### [WHAT NEEDS TO BE DONE]
Beginning with the line that holds "Task: Toggle the select-all checkbox button" in the data below, give again every line through the one that holds "Screen dimensions: 1139x827", exactly as written.
*** Opening DATA IN THIS EXERCISE ***
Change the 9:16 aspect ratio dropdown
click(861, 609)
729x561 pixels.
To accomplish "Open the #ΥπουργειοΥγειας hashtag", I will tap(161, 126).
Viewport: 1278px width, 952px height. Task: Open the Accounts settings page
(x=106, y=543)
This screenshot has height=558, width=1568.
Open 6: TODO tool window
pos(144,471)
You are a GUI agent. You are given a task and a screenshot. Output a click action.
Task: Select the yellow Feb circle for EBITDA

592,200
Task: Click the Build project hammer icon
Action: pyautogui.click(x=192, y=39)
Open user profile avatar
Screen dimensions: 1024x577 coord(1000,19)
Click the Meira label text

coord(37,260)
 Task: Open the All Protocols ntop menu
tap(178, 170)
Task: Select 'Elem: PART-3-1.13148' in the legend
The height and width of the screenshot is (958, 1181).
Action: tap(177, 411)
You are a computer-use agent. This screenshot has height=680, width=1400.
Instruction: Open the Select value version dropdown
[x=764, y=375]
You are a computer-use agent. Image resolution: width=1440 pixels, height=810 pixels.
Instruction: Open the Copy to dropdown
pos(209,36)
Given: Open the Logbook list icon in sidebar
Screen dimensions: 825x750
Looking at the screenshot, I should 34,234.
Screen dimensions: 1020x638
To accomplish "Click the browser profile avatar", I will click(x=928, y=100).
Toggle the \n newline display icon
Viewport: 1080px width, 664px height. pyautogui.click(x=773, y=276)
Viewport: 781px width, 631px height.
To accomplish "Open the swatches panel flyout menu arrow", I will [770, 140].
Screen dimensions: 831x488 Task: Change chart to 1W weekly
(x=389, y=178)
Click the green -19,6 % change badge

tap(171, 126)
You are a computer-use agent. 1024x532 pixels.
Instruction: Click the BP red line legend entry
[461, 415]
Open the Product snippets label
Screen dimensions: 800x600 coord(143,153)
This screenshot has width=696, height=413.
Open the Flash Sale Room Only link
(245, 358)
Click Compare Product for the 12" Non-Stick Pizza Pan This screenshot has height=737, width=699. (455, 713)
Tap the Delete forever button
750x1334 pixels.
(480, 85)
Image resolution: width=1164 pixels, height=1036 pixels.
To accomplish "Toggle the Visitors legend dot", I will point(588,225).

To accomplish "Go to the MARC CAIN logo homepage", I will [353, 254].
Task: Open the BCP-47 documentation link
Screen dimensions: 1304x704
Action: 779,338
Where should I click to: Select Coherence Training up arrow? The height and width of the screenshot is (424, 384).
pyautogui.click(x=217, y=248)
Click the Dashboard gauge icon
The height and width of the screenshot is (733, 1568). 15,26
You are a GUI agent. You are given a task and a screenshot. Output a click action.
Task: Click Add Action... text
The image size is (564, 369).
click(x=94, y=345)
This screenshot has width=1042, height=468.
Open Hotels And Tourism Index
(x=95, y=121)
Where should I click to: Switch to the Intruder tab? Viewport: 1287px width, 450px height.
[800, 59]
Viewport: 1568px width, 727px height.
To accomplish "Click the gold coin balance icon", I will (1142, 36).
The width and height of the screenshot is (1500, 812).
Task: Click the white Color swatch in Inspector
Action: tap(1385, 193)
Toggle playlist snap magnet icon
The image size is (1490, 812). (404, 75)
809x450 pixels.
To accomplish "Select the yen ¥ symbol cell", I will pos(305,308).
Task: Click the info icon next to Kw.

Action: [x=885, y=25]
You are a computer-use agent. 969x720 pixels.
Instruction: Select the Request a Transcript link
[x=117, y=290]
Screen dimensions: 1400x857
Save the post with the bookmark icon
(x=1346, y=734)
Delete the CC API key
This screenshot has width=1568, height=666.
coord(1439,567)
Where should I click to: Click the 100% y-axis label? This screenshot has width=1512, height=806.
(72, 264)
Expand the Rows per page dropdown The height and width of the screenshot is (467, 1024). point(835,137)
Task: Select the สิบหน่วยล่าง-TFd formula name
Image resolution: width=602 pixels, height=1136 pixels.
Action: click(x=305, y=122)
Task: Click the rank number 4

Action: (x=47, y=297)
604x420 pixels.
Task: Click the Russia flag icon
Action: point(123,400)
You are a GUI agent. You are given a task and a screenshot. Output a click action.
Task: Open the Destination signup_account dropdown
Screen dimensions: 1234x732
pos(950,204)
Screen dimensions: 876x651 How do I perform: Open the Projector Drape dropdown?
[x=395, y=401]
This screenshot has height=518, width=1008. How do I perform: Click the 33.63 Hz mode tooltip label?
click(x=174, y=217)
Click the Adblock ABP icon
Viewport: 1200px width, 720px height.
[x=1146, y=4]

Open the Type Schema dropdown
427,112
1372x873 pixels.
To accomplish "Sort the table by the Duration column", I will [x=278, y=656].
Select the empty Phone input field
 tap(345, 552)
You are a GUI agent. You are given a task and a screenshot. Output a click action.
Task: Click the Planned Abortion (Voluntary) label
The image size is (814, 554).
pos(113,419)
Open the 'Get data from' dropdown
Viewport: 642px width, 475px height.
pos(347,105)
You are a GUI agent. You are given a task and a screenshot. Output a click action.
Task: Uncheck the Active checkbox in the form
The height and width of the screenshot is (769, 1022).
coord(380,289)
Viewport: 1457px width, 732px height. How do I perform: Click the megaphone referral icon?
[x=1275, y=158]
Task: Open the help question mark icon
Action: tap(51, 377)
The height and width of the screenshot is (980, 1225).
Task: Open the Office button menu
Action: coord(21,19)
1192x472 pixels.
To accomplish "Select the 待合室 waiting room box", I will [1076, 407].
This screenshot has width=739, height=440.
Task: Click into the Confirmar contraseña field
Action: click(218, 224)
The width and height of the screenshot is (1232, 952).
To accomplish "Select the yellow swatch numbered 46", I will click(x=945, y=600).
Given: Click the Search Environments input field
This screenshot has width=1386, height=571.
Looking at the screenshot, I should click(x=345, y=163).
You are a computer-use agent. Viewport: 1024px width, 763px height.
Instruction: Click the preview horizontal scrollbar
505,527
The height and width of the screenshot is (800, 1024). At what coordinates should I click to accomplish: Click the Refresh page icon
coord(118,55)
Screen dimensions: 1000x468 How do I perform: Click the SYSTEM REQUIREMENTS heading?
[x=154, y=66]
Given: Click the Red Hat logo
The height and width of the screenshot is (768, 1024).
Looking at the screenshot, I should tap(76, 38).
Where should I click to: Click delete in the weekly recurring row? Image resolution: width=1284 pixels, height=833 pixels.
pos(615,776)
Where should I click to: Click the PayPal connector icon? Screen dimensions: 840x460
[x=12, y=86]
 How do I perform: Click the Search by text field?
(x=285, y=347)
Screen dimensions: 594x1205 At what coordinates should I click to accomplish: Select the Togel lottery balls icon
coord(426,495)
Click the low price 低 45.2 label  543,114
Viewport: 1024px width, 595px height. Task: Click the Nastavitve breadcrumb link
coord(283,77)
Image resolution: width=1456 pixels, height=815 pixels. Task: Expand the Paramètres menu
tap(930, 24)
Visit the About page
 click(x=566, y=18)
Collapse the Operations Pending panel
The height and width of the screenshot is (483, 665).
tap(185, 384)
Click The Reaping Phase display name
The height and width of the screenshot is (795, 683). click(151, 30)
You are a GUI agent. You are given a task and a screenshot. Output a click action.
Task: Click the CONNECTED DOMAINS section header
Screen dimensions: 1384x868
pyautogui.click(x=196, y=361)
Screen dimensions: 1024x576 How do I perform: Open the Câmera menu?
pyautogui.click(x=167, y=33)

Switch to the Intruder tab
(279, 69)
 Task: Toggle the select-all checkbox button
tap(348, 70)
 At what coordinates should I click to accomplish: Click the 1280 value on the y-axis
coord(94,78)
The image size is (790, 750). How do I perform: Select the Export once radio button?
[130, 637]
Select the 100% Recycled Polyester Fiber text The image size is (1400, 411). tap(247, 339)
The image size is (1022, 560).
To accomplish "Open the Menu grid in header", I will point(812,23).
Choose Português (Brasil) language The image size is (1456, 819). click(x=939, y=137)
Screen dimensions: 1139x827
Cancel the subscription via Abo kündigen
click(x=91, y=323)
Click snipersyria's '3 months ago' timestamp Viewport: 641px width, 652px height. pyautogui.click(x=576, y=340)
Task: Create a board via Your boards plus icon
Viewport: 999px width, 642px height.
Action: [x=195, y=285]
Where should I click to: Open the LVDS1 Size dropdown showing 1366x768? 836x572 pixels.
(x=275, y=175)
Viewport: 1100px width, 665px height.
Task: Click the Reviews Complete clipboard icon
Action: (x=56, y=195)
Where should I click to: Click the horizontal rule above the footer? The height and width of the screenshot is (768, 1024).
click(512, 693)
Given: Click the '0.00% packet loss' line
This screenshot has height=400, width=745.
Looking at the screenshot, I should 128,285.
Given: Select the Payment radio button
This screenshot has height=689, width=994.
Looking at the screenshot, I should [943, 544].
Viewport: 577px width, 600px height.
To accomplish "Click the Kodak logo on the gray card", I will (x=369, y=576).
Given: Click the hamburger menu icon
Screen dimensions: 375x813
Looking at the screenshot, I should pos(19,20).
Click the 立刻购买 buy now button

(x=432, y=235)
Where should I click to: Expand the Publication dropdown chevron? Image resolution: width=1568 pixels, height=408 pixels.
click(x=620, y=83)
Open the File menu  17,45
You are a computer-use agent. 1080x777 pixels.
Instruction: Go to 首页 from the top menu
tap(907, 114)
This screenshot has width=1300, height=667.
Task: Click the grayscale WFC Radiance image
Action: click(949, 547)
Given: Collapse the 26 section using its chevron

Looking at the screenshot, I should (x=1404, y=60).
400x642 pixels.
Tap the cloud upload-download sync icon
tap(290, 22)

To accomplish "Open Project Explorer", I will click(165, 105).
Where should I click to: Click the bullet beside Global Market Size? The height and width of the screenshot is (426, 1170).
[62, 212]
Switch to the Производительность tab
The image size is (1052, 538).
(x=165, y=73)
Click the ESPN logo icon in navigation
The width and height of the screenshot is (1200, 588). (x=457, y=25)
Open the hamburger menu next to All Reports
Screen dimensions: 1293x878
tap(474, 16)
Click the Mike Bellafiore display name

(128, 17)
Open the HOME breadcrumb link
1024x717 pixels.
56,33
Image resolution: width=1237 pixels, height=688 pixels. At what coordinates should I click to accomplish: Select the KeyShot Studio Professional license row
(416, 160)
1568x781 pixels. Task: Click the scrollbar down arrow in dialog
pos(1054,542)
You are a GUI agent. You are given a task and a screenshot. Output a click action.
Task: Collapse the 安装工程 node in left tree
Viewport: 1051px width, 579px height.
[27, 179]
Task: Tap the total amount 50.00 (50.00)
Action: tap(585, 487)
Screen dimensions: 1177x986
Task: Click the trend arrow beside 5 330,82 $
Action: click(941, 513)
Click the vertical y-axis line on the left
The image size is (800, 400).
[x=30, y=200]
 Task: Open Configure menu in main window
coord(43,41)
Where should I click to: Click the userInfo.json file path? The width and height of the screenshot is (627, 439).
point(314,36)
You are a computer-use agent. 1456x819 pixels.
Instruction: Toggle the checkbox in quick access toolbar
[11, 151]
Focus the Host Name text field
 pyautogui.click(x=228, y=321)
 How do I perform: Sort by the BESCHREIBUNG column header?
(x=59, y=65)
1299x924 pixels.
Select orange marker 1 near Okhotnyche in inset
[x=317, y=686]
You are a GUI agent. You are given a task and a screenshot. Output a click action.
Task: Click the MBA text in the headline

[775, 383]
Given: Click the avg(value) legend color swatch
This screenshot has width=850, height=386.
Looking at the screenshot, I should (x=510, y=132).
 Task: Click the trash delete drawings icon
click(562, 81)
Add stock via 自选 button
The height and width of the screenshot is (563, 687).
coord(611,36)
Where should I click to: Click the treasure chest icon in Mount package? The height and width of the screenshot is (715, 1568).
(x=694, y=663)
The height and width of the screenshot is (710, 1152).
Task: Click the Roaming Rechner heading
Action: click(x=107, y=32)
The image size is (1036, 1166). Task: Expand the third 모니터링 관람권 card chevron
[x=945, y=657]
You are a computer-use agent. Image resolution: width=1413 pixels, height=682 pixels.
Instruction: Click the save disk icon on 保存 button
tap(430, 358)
*** Closing DATA IN THIS EXERCISE ***
### [EXERCISE ANSWER]
 Task: Toggle the select-all checkbox button
tap(348, 70)
 At what coordinates should I click to accomplish: Click the 1280 value on the y-axis
coord(94,78)
The image size is (790, 750). How do I perform: Select the Export once radio button?
[130, 637]
Select the 100% Recycled Polyester Fiber text The image size is (1400, 411). tap(247, 339)
The image size is (1022, 560).
To accomplish "Open the Menu grid in header", I will point(812,23).
Choose Português (Brasil) language The image size is (1456, 819). click(x=939, y=137)
Screen dimensions: 1139x827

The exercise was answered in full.